A bartender in a typical two-bar Stearns County town, Holdingford, says the city gave up its police officer in 1997, and there's no guarantee a sheriff's deputy will even make a pass through town on a weekend.
So bartenders are usually the last line of defense, and it's admittedly a thin line. Return to our first Morrison County bar, this time on a weekday afternoon. Three area bartenders are meeting for a drink, and they agree to chat anonymously about drunk driving out here. Like many rural bartenders they are young, in their early 20s.
"It's their choice whether they want to drink or drive or not, that's what I think. Because they're going to do what they want no matter what," says one. "You can try to chase them down but ..."
"Either that, or they can go buy a case of beer and get drunk on their own," adds another woman who used to tend bar in this area and now works in St. Cloud.

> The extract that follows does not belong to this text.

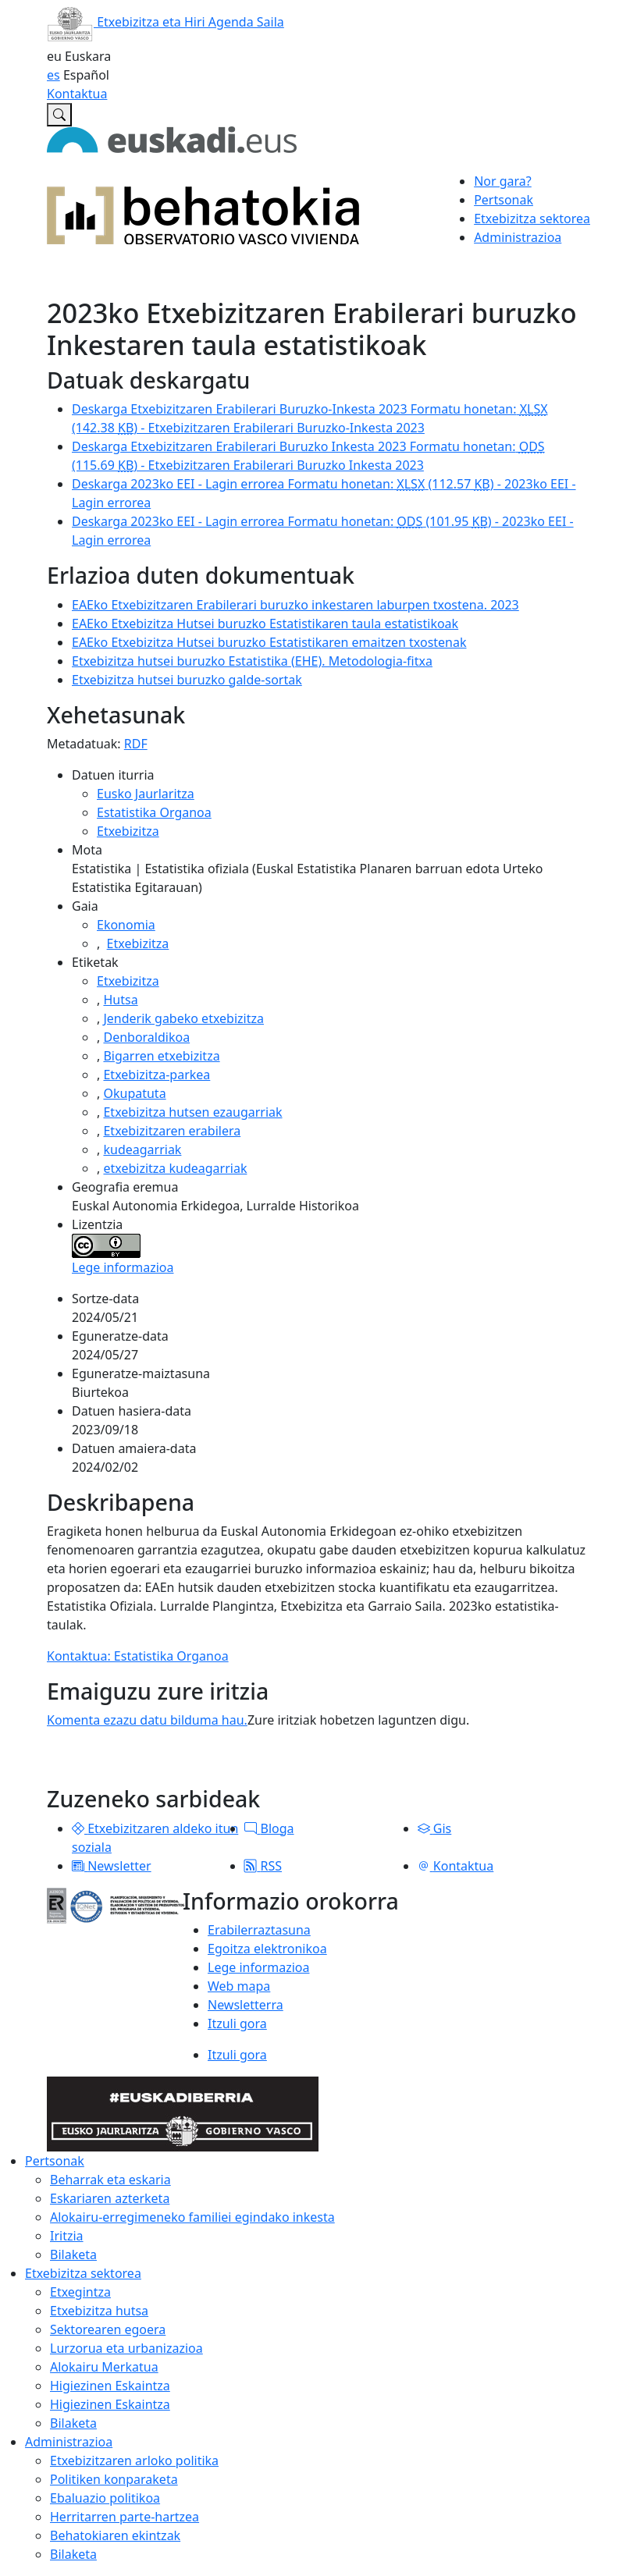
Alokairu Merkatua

"Once they leave here they've got back-up in their vehicle," says the first.
"You can't always pull their keys because they're not always going to give you their keys," says a young man who has tended bar nearby. "They're going to have a big fit, they're going to start a big fight ... and you can't call a cab out here. What's a person to do? You can't keep anybody safe. I mean, they're responsible for their own actions."
And bartenders, they say, get paid to serve drinks. There is pressure from bar owners to give customers what they want, and it's tough to cut off customers you know.
What's more, rural bartenders often work alone. They clearly feel understaffed when it comes to watching for intoxicated patrons.
"If we're in the back room, people leave, they come and go," says the first woman bartender. "There's no way (we can keep up with them). And you can't follow them outside because you've got people to wait on."
The woman who now works in St. Cloud adds, "there's no bouncer at the door, nothing. Whereas in a big city like St. Cloud you've got three bouncers at the door, three people behind the bar."
Bartenders and patrons say people change their habits when they get caught. Drunk driving activists find that attitude distressing. Stan Skaro is one of them.
"I think in the rural areas they really do think they can get away with it, that the police aren't going to pick them up," he says. "And they're in the thought pattern that they aren't doing anything wrong."
Skaro should know. He learned his lesson one night in 1990, in rural Kandiyohi county. He killed a man when his car crossed the center line. Skaro points out there's still no DWI on his record; instead, vehicular homicide.